[WHAT THE TASK REQUIRES]:
Below are the records; copy each line in them that holds the word "agent".

───── DATA

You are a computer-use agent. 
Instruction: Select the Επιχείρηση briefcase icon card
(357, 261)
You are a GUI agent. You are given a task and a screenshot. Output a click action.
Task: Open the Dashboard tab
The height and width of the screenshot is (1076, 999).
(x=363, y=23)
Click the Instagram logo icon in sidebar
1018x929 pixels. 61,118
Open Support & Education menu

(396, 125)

──────────
───── DATA

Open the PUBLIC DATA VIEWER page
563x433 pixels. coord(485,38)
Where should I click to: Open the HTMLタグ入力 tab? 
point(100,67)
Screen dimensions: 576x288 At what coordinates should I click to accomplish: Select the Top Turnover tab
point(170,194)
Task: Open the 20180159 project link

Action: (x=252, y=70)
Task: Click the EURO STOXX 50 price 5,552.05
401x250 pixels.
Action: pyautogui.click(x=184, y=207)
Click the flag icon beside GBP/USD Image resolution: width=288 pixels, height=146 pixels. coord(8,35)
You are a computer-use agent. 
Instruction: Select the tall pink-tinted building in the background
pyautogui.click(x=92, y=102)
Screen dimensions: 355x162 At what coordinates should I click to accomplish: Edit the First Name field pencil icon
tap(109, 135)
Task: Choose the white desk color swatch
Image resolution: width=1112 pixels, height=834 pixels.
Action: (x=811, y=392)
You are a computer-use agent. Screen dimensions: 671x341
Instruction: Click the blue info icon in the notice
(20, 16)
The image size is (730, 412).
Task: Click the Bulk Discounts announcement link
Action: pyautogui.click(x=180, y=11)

──────────

[RESULT OF THIS EXERCISE]:
You are a computer-use agent. 
You are a GUI agent. You are given a task and a screenshot. Output a click action.
You are a computer-use agent. 
You are a computer-use agent. Screen dimensions: 671x341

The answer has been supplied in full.